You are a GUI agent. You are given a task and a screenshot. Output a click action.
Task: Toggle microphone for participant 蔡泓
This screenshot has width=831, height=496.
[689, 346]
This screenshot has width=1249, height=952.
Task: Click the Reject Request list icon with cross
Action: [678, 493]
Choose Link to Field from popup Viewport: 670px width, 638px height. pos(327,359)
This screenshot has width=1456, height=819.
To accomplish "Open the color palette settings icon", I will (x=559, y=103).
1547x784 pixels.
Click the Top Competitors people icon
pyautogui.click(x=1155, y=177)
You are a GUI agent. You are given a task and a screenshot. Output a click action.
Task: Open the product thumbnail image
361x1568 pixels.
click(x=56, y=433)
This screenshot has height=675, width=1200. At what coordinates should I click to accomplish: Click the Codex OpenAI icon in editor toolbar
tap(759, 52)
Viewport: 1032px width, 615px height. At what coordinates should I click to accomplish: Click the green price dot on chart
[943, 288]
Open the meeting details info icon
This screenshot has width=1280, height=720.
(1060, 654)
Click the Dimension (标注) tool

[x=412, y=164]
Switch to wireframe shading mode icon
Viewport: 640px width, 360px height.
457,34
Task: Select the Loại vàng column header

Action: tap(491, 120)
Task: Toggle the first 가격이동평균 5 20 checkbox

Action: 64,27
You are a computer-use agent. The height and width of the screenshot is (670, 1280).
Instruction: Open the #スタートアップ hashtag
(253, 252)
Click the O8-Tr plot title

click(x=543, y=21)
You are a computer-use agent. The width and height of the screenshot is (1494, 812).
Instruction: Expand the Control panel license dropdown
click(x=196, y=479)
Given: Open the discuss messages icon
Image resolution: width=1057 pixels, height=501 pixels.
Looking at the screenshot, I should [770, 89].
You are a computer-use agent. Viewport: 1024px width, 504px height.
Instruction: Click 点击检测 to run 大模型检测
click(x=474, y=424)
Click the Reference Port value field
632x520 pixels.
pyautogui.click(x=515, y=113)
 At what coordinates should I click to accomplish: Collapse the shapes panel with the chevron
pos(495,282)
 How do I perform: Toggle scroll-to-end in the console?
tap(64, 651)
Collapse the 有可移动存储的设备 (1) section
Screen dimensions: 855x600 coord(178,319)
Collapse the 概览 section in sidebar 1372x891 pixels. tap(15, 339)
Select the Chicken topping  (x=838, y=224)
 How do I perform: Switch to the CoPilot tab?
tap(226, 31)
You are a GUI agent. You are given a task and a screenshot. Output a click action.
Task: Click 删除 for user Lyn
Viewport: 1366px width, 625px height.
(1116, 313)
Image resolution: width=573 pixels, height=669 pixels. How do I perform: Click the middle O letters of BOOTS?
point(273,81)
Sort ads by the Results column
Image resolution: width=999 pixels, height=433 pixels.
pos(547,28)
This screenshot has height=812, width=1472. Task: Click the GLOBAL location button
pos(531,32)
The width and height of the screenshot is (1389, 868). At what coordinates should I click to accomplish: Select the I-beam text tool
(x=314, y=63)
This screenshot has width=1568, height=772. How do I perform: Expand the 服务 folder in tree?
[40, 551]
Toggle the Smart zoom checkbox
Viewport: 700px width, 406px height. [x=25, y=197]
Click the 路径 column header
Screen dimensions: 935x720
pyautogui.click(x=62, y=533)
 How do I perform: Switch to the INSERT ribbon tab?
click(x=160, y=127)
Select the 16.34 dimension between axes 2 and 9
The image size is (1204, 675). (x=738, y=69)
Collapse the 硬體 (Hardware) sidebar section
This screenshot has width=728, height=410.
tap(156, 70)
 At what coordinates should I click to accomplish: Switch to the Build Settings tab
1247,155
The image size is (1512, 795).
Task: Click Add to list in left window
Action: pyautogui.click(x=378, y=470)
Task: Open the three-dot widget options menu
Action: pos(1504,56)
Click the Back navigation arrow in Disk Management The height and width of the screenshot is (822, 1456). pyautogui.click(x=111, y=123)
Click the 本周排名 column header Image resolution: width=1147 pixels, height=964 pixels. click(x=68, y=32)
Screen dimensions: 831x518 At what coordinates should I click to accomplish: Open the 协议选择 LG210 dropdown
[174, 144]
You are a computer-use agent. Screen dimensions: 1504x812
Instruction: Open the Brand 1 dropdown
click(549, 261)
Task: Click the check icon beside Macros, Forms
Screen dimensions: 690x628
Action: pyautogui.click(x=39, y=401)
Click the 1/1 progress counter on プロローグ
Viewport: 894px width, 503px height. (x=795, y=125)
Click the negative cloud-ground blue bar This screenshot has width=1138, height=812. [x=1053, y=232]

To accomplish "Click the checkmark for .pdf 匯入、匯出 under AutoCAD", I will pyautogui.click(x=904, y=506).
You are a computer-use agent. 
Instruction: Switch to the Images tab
-=-=-=-=-
Reproduce the rows above without any changes, starting with the line containing "Task: Toggle the first 가격이동평균 5 20 checkbox" and ending with the line containing "pyautogui.click(x=515, y=113)", both included.

Task: Toggle the first 가격이동평균 5 20 checkbox

Action: 64,27
You are a computer-use agent. The height and width of the screenshot is (670, 1280).
Instruction: Open the #スタートアップ hashtag
(253, 252)
Click the O8-Tr plot title

click(x=543, y=21)
You are a computer-use agent. The width and height of the screenshot is (1494, 812).
Instruction: Expand the Control panel license dropdown
click(x=196, y=479)
Given: Open the discuss messages icon
Image resolution: width=1057 pixels, height=501 pixels.
Looking at the screenshot, I should [770, 89].
You are a computer-use agent. Viewport: 1024px width, 504px height.
Instruction: Click 点击检测 to run 大模型检测
click(x=474, y=424)
Click the Reference Port value field
632x520 pixels.
pyautogui.click(x=515, y=113)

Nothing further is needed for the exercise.